Senin, 23 Mei 2011

CULTIVATION THEORY ( TEORI PENYUBURAN ) Oleh : Abdul Yajib

                                                         Pendahuluan
            Cultivation theory atau teori kultivasi yang dikenal juga dengan teori penyuburan untuk pertama kalinya dikemukakan oleh George Gerbner  dengan rekan-rekannya di Annenberg School of Communication di Universitas Pannsylvania pada tahun 1969 dalam sebuah artikel berjudul the televition World of Violence. Artikel tersebut merupakan tulisan dalam buku berthema Mass Media and Violence yang disunting  D. Lange, R. Baker dan S. Ball (eds). Pada awalnya, Gerbner melakukan penelitian tentang “Indikator Budaya” dipertengahan tahun 60-an untuk mempelajari pengaruh menonton televisi. Gerbner ingin mengetahui dunia nyata seperti apa yang dibayangkan, dipersepsikan oleh penonton televisi itu? Itu juga bisa dikatakan bahwa penelitian kultivasi yang dilakukannya lebih menekankan pada “dampak” [1]  Menurut Wood (2000) kata ‘cultivation’ sendiri  menunjukkan suatu proses kumulatif dimana televisi menamkan suatu keyakinan tentang realitas sosial kepada khalayaknya. Teori kultivasi dalam bentuknya yang paling mendasar, percaya bahwa televisi bertanggung jawab dalam membentuk, atau mendoktrin konsepsi pemirsanya mengenai realitas sosial yang ada disekelilingnya. Pengaruh-pengaruh dari televisi yang berlangsung secara simultan, terus-menerus, secara tersamar telah membentuk persepsi individu/audiens dalam memahami realitas sosial. Lebih jauh lagi hal tersebut akan mempengaruhi budaya kita secara keseluruhan.

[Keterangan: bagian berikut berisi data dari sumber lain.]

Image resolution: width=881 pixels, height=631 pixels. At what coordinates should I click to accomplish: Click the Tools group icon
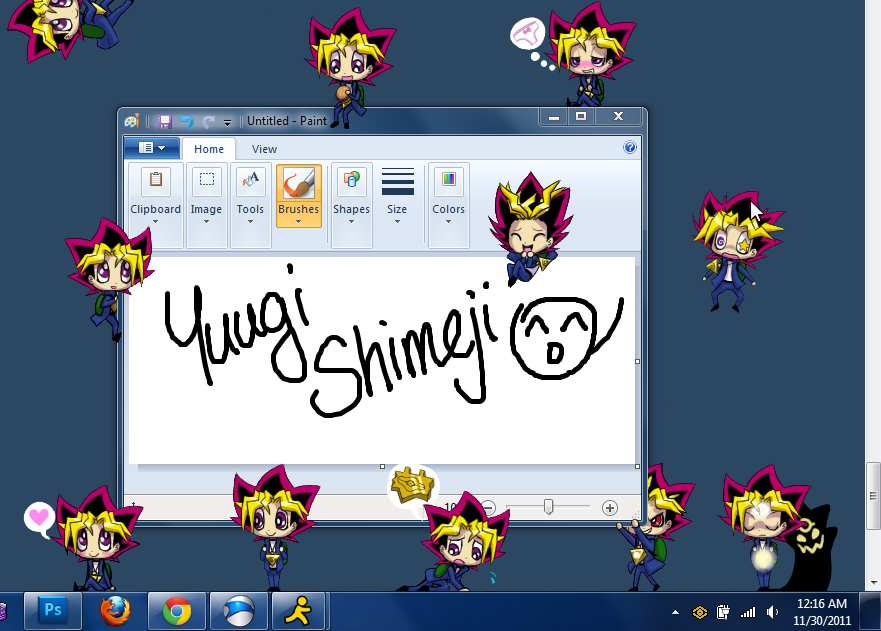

Selain itu munculnya Teori kultivasi disebabkan karena terjadinya perdebatan antara kelompok ilmuwan komunikasi yang meyakini efek sangat kuat media massa (powerfull effects model) dengan kelompok yang mempercayai keterbatasan efek media (limited effects model), dan juga perdebatan antara kelompok yang menganggap efek media massa bersifat langsung dengan kelompok efek media massa bersifat tidak langsung atau kumulatif. Teori kultivasi muncul untuk meneguhkan keyakinan orang, bahwa efek media massa lebih besifat kumulatif dan lebih berdampak pada tataran sosial-budaya ketimbang individual. Menurut Signorielli dan Morgan,  analisis kultivasi merupakan tahap lanjutan dari paradigma penelitian tentang efek media, yang sebelumnya dilakukan oleh George Gerbner yaitu ‘cultural indicator’ yang menyelidiki [2]:
a) proses institusional dalam produksi isi media,
b) image (kesan) isi media, dan
c) hubungan antara terpaan pesan televisi dengan keyakinan dan perilaku khalayak.

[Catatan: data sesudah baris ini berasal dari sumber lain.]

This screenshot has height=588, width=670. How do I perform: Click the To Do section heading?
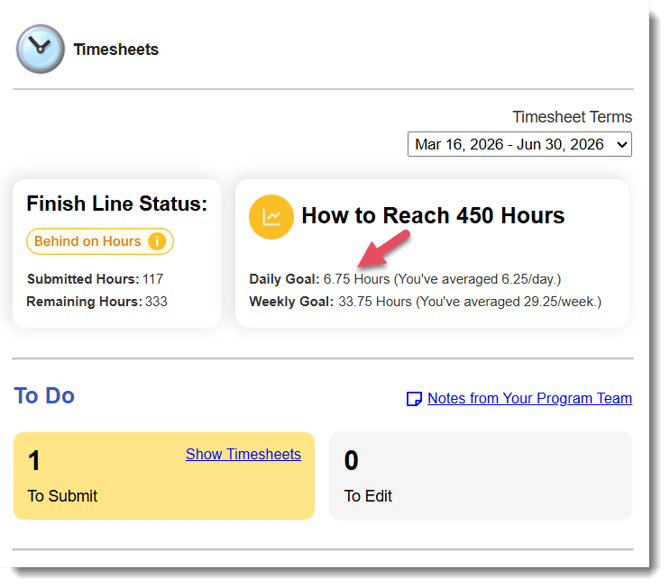[x=44, y=396]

Teori kultivasi ini di awal perkembangannya lebih memfokuskan kajiannya pada studi televisi dan audience, khususnya pada tema-tema kekerasan di televisi. Tetapi dalam perkembangannya, ia juga bisa digunakan untuk kajian di luar tema kekerasan. Dan Salah satu temuan terpenting adalah bahwa penonton televisi dalam kategori berat (heavy viewers) mengembangkan keyakinan yang berlebihan tentang dunia sebagai tempat yang berbahaya dan menakutkan. Sementara kekerasan yang mereka saksikan ditelevisi menanamkan ketakutan sosial (sosial paranoia) yang membangkitkan pandangan bahwa lingkungan mereka tidak aman dan tidak ada orang yang dapat dipercaya. Gerbner berpendapat bahwa media massa menanamkan sikap dan nilai tertentu. Media pun kemudian memelihara dan menyebarkan sikap dan nilai tersebut antar anggota masyarakat, kemudian mengiktannya bersama-sama pula. Media mempengaruhi penonton dan masing-masing penonton itu menyakininya. Jadi, para pecandu televisi itu akan punya kecenderungan sikap yang sama satu sama lain.

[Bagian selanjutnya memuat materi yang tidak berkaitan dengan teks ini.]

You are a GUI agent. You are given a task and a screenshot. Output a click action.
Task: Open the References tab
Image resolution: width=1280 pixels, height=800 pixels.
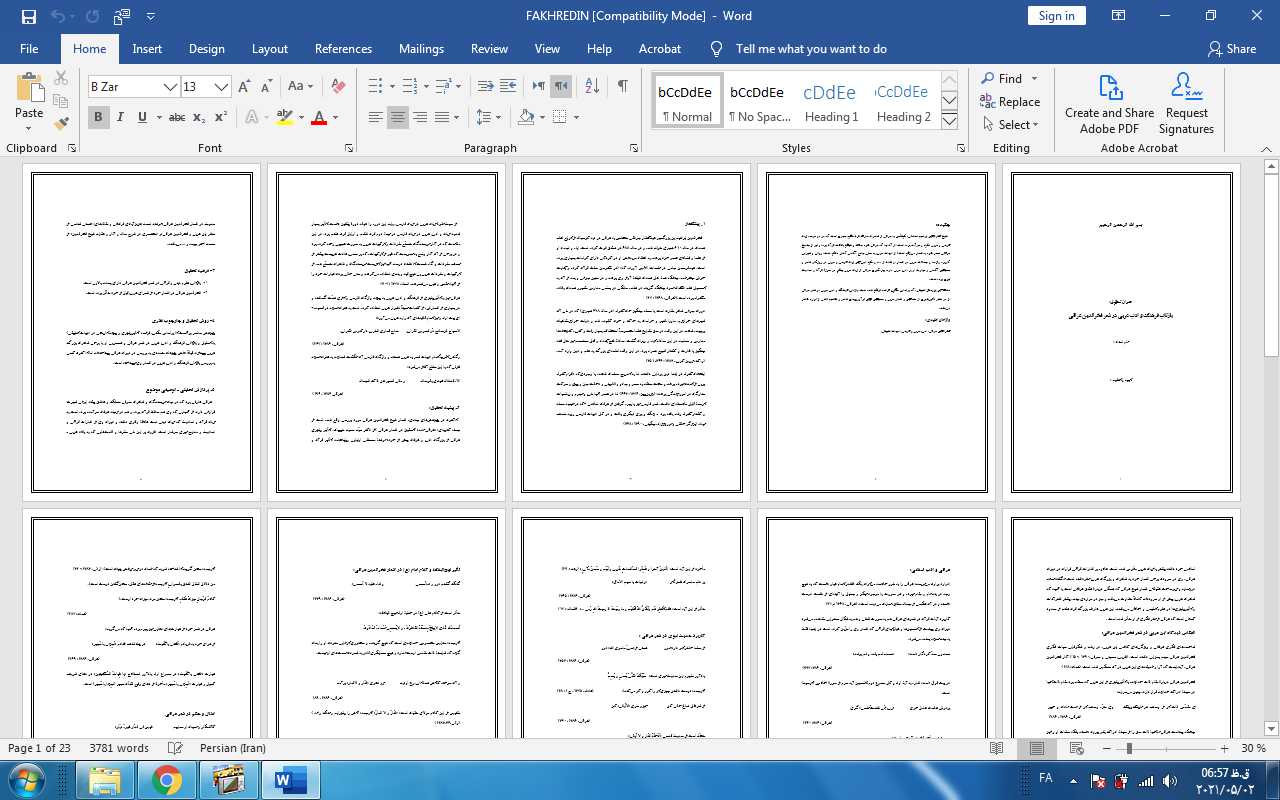point(343,49)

1.    Asumsi/ Esensi Teori Kultivasi
Hipotesis umum dari analisis teori kultivasi adalah orang yang lebih lama ‘hidup’ dalam dunia televisi (heavy viewer) akan cenderung melihat dunia nyata seperti gambaran, nilai-nilai, potret, dan ideologi yang muncul pada layar televisi. (J. Bryant and D. Zillman (Eds), 2002). Hipotesis ini menjelaskan bahwa realitas sama dengan yang ada di televisi.
Dalam riset proyek indikator budaya (cultural indicator research project) terdapat lima asumsi yang dikaji Gerbner dan koleganya. 1), televisi secara esensial dan fundamental berbeda dari bentuk media massa lainnya. Televisi tidak menuntut membaca huruf seperti pada media surat kabar, majalah dan buku. Televisi bebas biaya, sekaligus menarik karena kombinasi gambar dan suara. 2). Media televisi menjadi the central cultural arm masyarakat Amerika, karena menjadi sumber sajian hiburan dan informasi.  3). Persepsi seseorang akibat televisi memunculkan sikap dan opini yang spesifik tentang fakta kehidupan. Karena kebanyakan stasiun televisi mempunyai target khalayak sama, dan bergantung pada bentuk pengulangan program acara dan cerita (drama). 4). Fungsi utama televisi adalah untuk medium sosialisasi dan enkulturasi melalui isi tayangannya (berita, drama, iklan) sehingga pemahaman akan televisi bisa menjadi sebuah pandangan ritual/berbagi pengalaman daripada hanya sebagai medium transmisi. 5). Observasi, pengukuran, dan kontribusi televisi kepada budaya relatif kecil, namun demikian dampaknya signifikan. Menurut teori kultivasi ini, televisi menjadi media atau alat utama dimana para pemirsa televisi itu belajar tentang masyarakat dan kultur lingkungannya. Dengan kata lain, persepsi apa yang terbangun di benak Anda tentang masyarakat dan budaya sangat ditentukan oleh televisi. Ini artinya, melalui kontak Anda dengan televisi, Anda belajar tentang dunia, orang- orangnya, nilai-nilainya serta adat kebiasannya.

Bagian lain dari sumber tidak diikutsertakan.